Given problem — Rewrite all of the material below, multiplying each click coordinate by 0.35 and rounding to whole numbers, with halves rounded up. Keep every other line and number unchanged, and leave out the images.

[Target position records]
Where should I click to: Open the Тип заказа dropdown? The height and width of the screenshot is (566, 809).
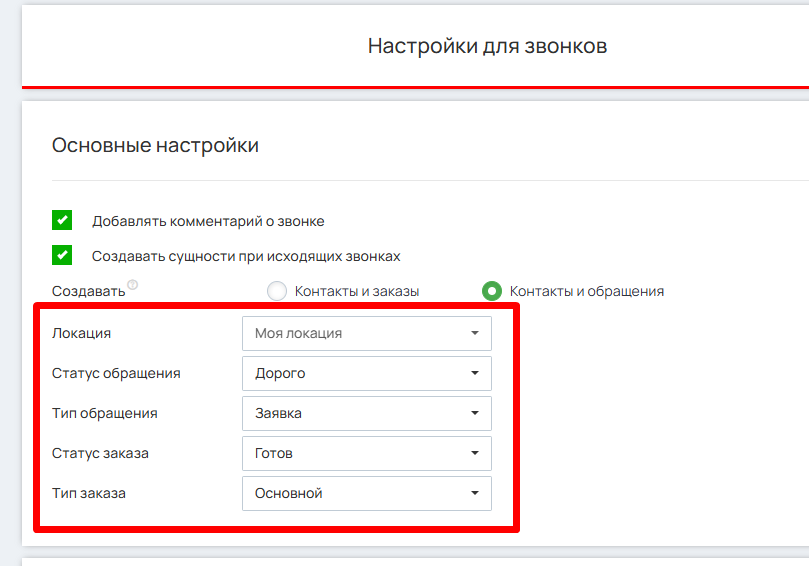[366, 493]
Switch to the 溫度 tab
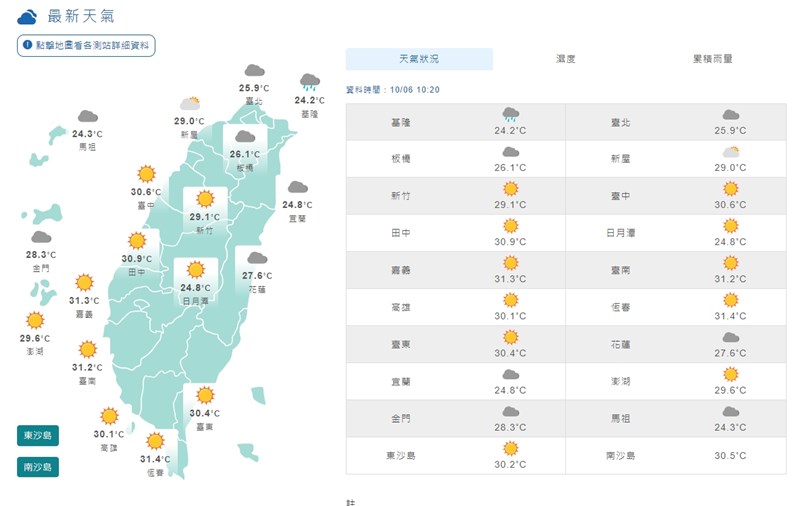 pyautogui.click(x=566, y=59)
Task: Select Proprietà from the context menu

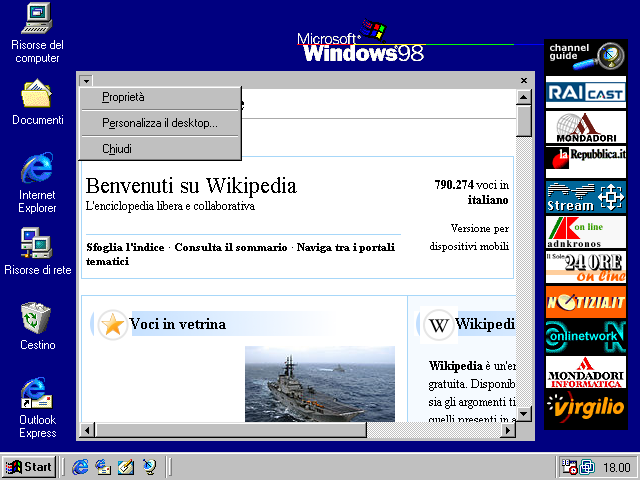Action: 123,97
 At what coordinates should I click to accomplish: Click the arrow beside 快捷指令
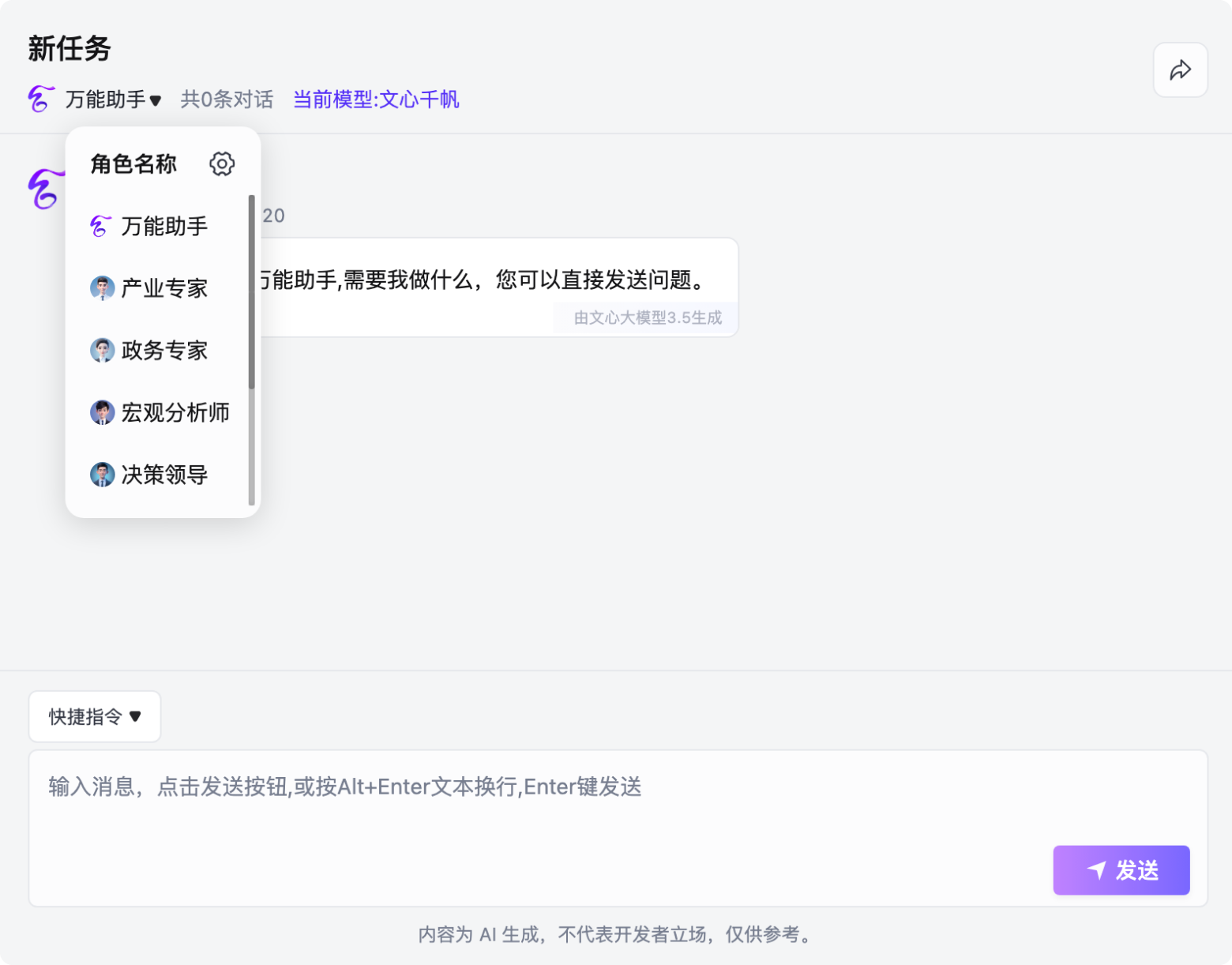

Solution to the exercise —
Where should I click to: Open the Тип заказа dropdown? The height and width of the screenshot is (566, 809).
[128, 173]
Switch to the 溫度 tab
 pyautogui.click(x=198, y=21)
Task: Select Proprietà from the context menu

Action: 43,34
 At what coordinates should I click to accomplish: Click the arrow beside 快捷指令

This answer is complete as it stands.